• DATA LISTING
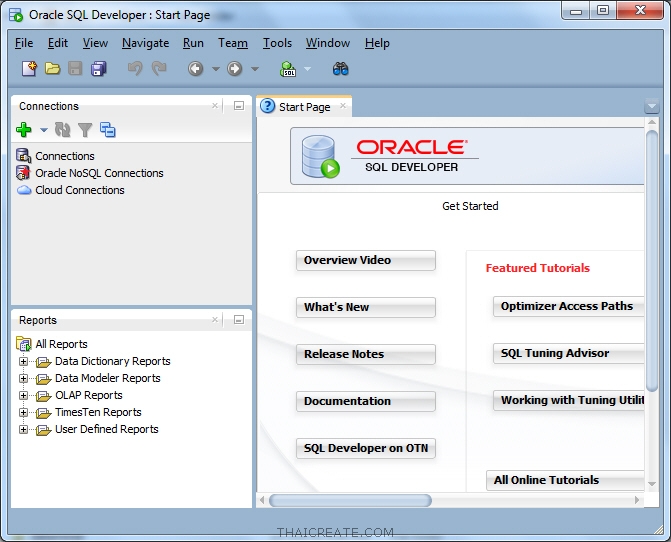The height and width of the screenshot is (542, 671).
Task: Click the New file toolbar icon
Action: coord(29,69)
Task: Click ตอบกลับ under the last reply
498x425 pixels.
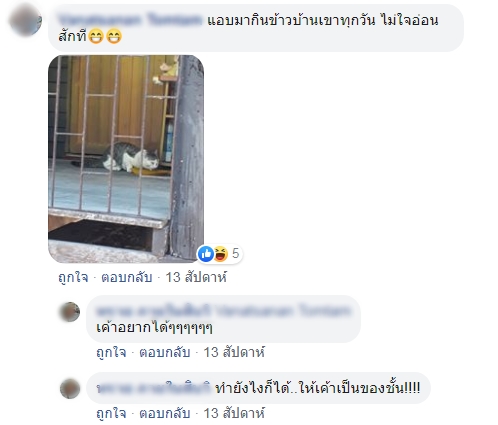Action: 165,413
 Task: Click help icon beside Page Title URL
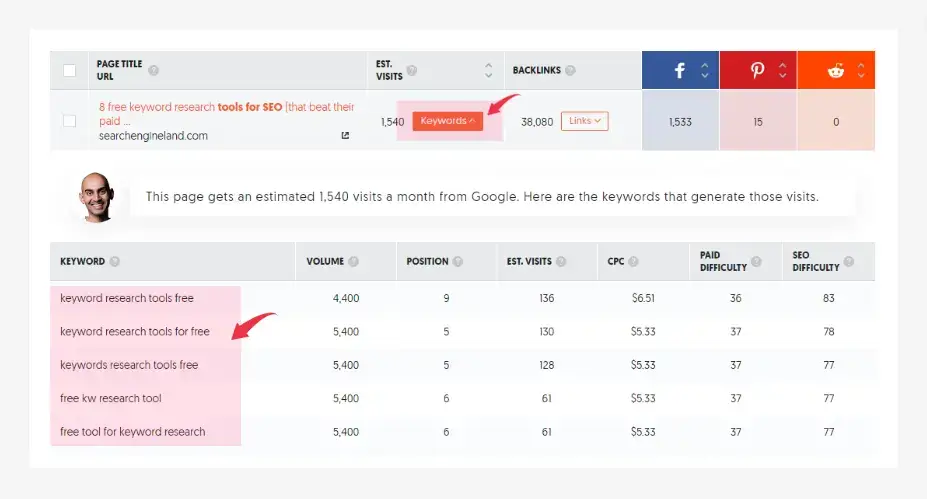153,71

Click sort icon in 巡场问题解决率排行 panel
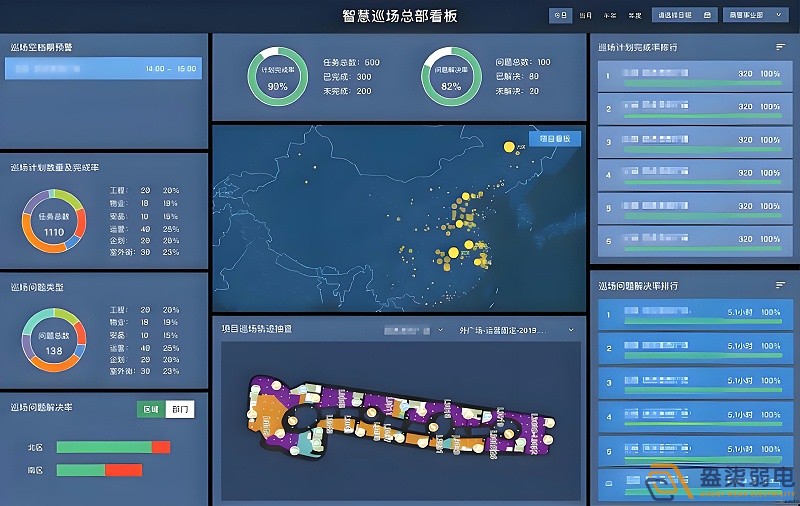coord(780,285)
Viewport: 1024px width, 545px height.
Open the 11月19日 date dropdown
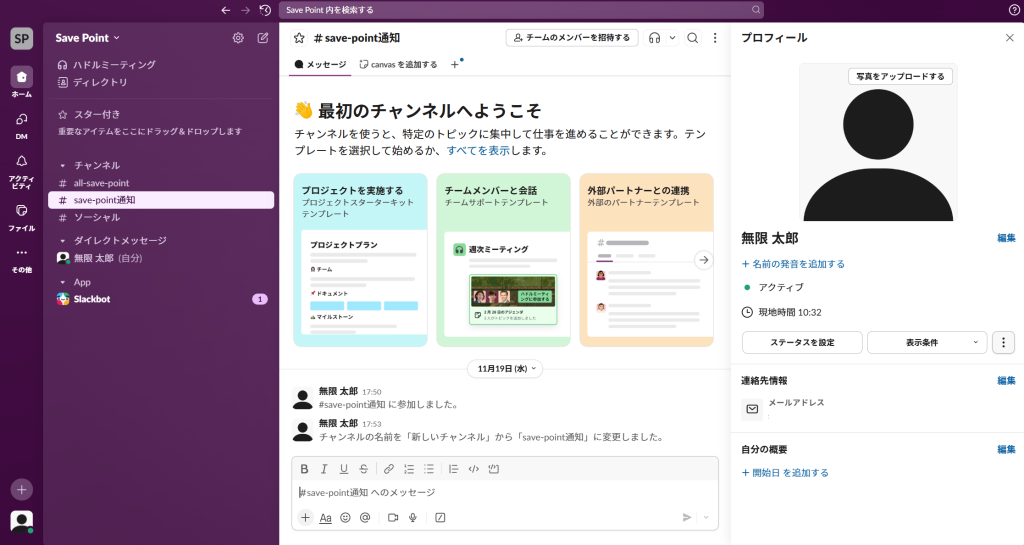pos(508,368)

• DESCRIPTION OF THE TASK
Copy out, without any pictures, the lines of the records above from the one containing "Task: Click ตอบกลับ under the last reply" through the final line, both ends included.

• RESPONSE BOX
Task: Click ตอบกลับ under the last reply
498x425 pixels.
Action: 165,413
 Task: Click help icon beside Page Title URL
153,71

Click sort icon in 巡场问题解决率排行 panel
coord(780,285)
Viewport: 1024px width, 545px height.
Open the 11月19日 date dropdown
pos(508,368)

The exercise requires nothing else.